Very simply, you open the vSphere Client and under the File menu, select Deploy OVF Template. This will bring up the deployment wizard as you can see below.

The end result of the wizard is a fully functioning virtual guest. It doesn’t get much simpler than that.

Why OVF?

A question that people may ask is “why use an OVF instead of just a VMDK and VMX file?”. The reason for the use of an OVF is to apply standardized deployment techniques to allow the deployer to make the choice about hardware specifics within their own environment.

Another clear reason is that the OVF standard is defined for open use across hypervisors. Yup, some people use other ones 😉

Using OVF makes the build and deployment of virtual appliances a snap, and for any vendor, enabling their customers is key when getting products to market.

What is the difference between OVF and a virtual appliance?

OVF is a virtual machine packaging method. The virtual appliance is the product itself. It is typically a blackbox type of build which would be not much different than a 1U server that you would have put into your physical network rack.

Using VMware Studio (http://www.vmware.com/products/studio/overview.html) you can build your appliance using a supported operating system (Supported OS list here) and package your application build.

You can also deploy a vApp with an OVF so you are not limited to a single machine deployment. Using the first-boot configuration script you  have plenty of options for post deployment configuration. There are also a lot of great resources for building your OVF so getting help is just a few clicks away.

Should OVF replace my VM Templates?

Unless you have a lot of pre-defined applications and packaged builds, you probably won’t see the benefit of using OVF machines for your corporate environment. What you should concentrate on is the automation of your builds with other great tools like vCenter Orchestrator.

There may be some cases in your corporate environment where OVF is appropriate so perhaps you could give it a try and the worst case scenario is that you will become more familiar with build automation and deployment scripting, and nobody will lose in that scenario 🙂

What about upgrades?

The upgrade process can be scary with any environment.
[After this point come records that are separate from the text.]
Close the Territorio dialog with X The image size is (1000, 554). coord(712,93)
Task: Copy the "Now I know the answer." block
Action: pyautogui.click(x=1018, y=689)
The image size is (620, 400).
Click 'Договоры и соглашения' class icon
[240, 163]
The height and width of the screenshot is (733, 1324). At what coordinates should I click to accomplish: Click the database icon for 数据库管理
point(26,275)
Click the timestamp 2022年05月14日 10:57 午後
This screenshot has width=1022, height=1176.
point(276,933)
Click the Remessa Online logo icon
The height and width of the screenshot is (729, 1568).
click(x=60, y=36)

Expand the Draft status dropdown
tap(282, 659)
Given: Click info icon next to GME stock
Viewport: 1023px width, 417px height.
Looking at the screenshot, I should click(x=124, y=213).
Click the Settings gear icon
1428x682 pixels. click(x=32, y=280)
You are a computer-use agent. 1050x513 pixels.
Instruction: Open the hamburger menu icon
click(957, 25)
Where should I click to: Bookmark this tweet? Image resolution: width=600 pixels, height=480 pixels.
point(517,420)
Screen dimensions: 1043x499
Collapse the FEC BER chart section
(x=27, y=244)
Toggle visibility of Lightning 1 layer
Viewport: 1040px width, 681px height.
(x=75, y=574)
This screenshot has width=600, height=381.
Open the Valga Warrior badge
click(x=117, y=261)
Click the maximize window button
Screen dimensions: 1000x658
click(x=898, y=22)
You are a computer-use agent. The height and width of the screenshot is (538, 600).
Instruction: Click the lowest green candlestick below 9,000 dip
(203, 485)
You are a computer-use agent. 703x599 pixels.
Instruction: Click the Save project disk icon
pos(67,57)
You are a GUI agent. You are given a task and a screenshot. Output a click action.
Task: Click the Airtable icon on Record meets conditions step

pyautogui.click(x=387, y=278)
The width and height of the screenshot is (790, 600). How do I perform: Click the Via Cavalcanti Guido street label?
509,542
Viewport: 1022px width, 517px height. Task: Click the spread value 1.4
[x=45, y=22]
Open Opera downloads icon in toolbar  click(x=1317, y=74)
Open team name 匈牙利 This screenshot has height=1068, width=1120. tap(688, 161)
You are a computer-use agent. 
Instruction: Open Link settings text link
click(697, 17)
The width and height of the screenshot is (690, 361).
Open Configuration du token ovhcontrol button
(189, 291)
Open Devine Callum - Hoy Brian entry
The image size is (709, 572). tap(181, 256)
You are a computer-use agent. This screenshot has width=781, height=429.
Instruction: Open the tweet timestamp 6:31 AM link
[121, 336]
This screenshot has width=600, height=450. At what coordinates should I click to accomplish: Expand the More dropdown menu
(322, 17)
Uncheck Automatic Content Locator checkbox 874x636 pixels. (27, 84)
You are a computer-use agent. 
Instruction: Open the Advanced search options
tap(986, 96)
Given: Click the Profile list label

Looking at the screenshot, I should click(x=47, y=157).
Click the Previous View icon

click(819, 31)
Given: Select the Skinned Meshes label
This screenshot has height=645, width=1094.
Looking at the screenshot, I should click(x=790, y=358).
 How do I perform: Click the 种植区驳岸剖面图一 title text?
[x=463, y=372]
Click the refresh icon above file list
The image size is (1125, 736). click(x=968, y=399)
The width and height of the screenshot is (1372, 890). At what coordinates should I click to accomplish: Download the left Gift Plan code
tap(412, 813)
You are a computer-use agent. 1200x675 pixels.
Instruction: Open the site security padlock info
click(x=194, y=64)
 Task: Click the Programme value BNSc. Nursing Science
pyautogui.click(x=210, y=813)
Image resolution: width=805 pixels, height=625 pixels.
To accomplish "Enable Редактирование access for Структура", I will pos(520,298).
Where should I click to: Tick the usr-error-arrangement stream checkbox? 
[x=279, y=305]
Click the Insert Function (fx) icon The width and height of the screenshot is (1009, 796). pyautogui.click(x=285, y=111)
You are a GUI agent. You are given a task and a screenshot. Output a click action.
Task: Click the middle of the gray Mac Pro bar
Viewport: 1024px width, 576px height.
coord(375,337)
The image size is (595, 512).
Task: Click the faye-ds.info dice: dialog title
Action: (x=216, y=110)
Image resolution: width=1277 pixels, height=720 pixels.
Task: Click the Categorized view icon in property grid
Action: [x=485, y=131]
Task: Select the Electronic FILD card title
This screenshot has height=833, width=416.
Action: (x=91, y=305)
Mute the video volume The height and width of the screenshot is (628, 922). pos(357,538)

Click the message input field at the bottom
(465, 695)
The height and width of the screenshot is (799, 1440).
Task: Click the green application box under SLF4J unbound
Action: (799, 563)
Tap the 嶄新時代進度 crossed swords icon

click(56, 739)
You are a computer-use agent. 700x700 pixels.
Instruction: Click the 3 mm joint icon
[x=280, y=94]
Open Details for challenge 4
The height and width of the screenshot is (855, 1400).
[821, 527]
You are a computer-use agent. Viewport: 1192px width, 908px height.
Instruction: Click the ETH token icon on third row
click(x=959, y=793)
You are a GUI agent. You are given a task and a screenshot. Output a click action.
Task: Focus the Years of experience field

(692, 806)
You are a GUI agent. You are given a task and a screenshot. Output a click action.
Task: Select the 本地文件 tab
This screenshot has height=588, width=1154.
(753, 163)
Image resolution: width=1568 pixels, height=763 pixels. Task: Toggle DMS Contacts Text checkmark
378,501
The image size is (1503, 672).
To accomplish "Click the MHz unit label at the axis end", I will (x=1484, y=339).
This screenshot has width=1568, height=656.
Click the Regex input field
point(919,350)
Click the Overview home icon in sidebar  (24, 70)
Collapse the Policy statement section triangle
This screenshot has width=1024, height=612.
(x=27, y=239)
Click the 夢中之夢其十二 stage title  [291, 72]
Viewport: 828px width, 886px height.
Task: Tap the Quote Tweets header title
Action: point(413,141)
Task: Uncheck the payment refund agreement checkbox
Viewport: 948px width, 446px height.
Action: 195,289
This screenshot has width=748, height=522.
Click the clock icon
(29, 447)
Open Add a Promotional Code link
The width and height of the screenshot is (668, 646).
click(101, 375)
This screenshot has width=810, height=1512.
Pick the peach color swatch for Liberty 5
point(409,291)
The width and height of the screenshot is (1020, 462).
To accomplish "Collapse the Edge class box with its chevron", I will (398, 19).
Many virtual appliance vendors will provide a simple configuration backup process (export to file, FTP etc…) and you can simply deploy an upgrade in place. It is even possible to use Update Manager to upgrade your virtual appliances.

The long and the short of it is that virtual appliances are fast becoming a part of many production environments and it may be a great way for you to speed deployment and ease the installation process for products. Anything to reduce the workload is definitely a positive step in my opinion.

The VMware Appliance Marketplace

Now that you are ready to take a look, there is no better place to begin than the VMware Virtual Appliance Marketplace. Through the marketplace site you can search for various application solutions from the VMware Certified vendors and from other supported parters who provide appliance based solutions.

So have a look around, and happy deploying!